Charles J. Bonaparte, le petit-neveu de Napoléon Bonaparte, a été le premier à avoir mis un service d’enquêteurs spécialisés contre le crime organisé aux États-Unis, le « Bureau of Investigation » (BOI), en 1908, qui deviendra le FBI en 1935. Le fait d’être d’origine française a-t-il facilité votre recrutement ?
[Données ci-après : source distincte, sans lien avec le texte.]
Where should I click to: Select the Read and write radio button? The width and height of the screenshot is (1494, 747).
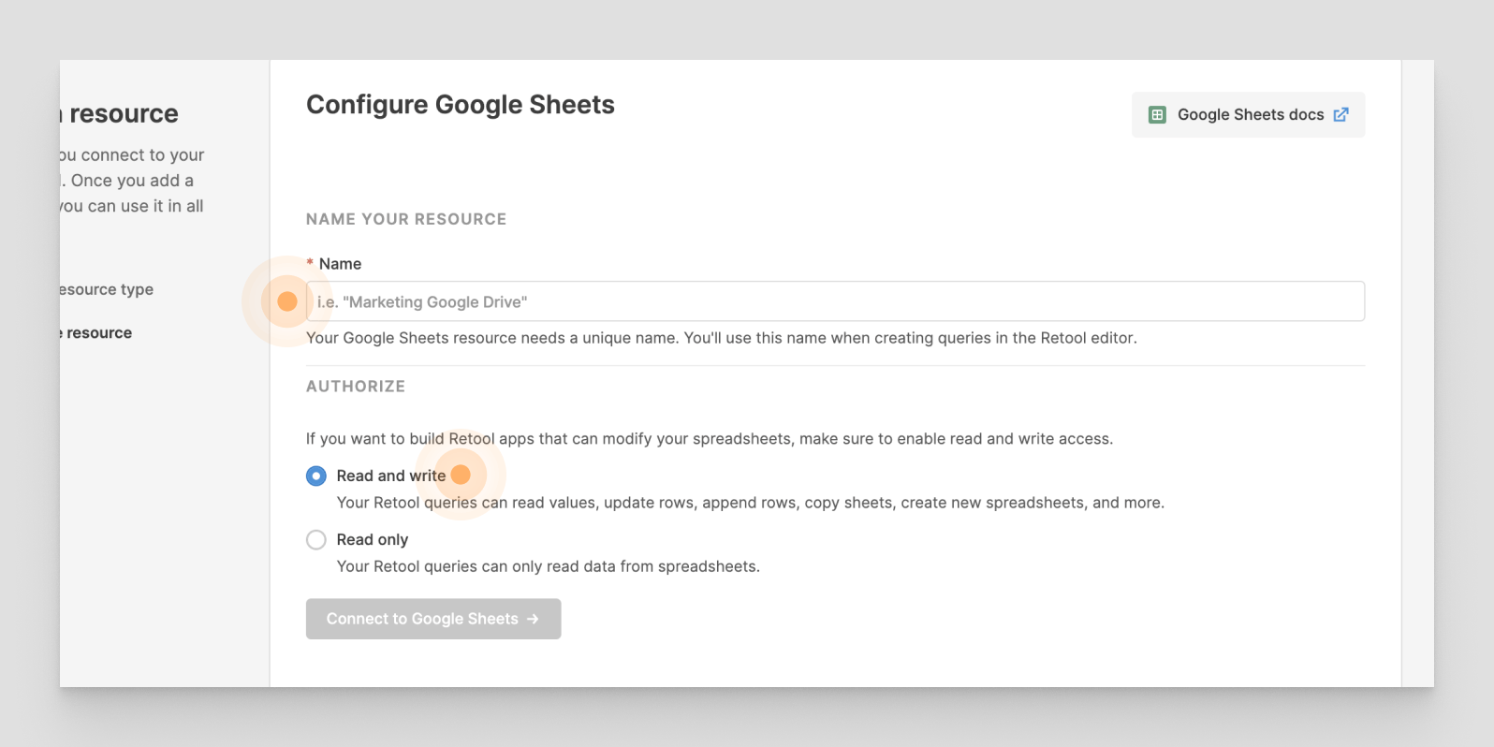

Le FBI adore recruter des analystes financiers, des informaticiens et des juristes. Mais si vous parlez une langue rare, c’est aussi un plus. Le français n’est pas considéré comme une langue « critique ». En principe, pour être admis au FBI, vous devez être uniquement de nationalité américaine. Mais dans mon cas, j’ai aussi la nationalité française. Sauf que le FBI a mis 20 ans à s’en apercevoir. Lorsque j’ai rempli le formulaire pour devenir un agent fédéral, il m’a été demandé si j’avais un passeport d’un autre pays que celui des États-Unis. J’ai répondu par la négative car, à l’époque, je n’en avais pas. Si la question avait été : « Êtes-vous un citoyen d’un autre pays où êtes-vous né dans un autre pays ? », cela n’aurait pas été la même chose. En tant qu’avocat, on m’a toujours appris à ne jamais répondre à une question qui ne vous a pas été posée.